**WRITTEN REQUEST:**
Retype the part of the listing below that begins with the line containing "Click the Schule NLQ house icon" and runs to the end of the listing, including both ends.

─── GIVEN RECORDS ───

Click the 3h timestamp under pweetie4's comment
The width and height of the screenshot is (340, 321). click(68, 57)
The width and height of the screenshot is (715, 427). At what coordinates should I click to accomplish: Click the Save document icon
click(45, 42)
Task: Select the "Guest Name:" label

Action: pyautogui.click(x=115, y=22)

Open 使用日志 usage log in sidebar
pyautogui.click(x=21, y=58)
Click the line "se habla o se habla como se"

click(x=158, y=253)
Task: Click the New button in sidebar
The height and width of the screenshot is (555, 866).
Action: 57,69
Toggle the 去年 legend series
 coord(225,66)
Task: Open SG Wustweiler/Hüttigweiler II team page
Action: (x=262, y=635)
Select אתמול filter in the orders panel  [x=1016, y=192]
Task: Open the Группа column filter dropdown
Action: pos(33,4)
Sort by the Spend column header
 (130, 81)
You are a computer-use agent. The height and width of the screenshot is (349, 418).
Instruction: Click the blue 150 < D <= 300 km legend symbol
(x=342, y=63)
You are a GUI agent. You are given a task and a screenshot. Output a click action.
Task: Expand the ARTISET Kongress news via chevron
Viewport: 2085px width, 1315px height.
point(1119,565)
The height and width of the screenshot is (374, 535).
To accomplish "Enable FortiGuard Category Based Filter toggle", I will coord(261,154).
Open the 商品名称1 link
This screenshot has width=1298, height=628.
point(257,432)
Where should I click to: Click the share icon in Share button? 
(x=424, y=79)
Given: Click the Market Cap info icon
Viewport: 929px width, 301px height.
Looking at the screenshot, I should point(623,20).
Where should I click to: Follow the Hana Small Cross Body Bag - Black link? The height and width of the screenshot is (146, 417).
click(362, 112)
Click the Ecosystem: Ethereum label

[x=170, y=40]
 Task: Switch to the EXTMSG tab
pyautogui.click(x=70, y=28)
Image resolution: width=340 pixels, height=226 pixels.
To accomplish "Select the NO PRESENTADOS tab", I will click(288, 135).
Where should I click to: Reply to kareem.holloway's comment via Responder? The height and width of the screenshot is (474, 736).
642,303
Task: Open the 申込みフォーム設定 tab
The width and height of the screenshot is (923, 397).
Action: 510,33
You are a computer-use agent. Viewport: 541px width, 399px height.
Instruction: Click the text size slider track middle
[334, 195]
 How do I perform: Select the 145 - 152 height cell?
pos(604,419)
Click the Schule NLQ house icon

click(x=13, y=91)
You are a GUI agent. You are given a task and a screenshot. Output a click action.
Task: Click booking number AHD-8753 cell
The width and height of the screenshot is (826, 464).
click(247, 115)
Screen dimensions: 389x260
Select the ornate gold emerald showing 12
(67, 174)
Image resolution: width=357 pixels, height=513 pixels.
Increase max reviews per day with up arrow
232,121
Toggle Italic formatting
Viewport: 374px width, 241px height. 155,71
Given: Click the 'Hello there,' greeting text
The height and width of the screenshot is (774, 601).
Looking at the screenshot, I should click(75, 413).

───

**FINAL RESULT:**
Click the Schule NLQ house icon

click(x=13, y=91)
You are a GUI agent. You are given a task and a screenshot. Output a click action.
Task: Click booking number AHD-8753 cell
The width and height of the screenshot is (826, 464).
click(247, 115)
Screen dimensions: 389x260
Select the ornate gold emerald showing 12
(67, 174)
Image resolution: width=357 pixels, height=513 pixels.
Increase max reviews per day with up arrow
232,121
Toggle Italic formatting
Viewport: 374px width, 241px height. 155,71
Given: Click the 'Hello there,' greeting text
The height and width of the screenshot is (774, 601).
Looking at the screenshot, I should click(75, 413).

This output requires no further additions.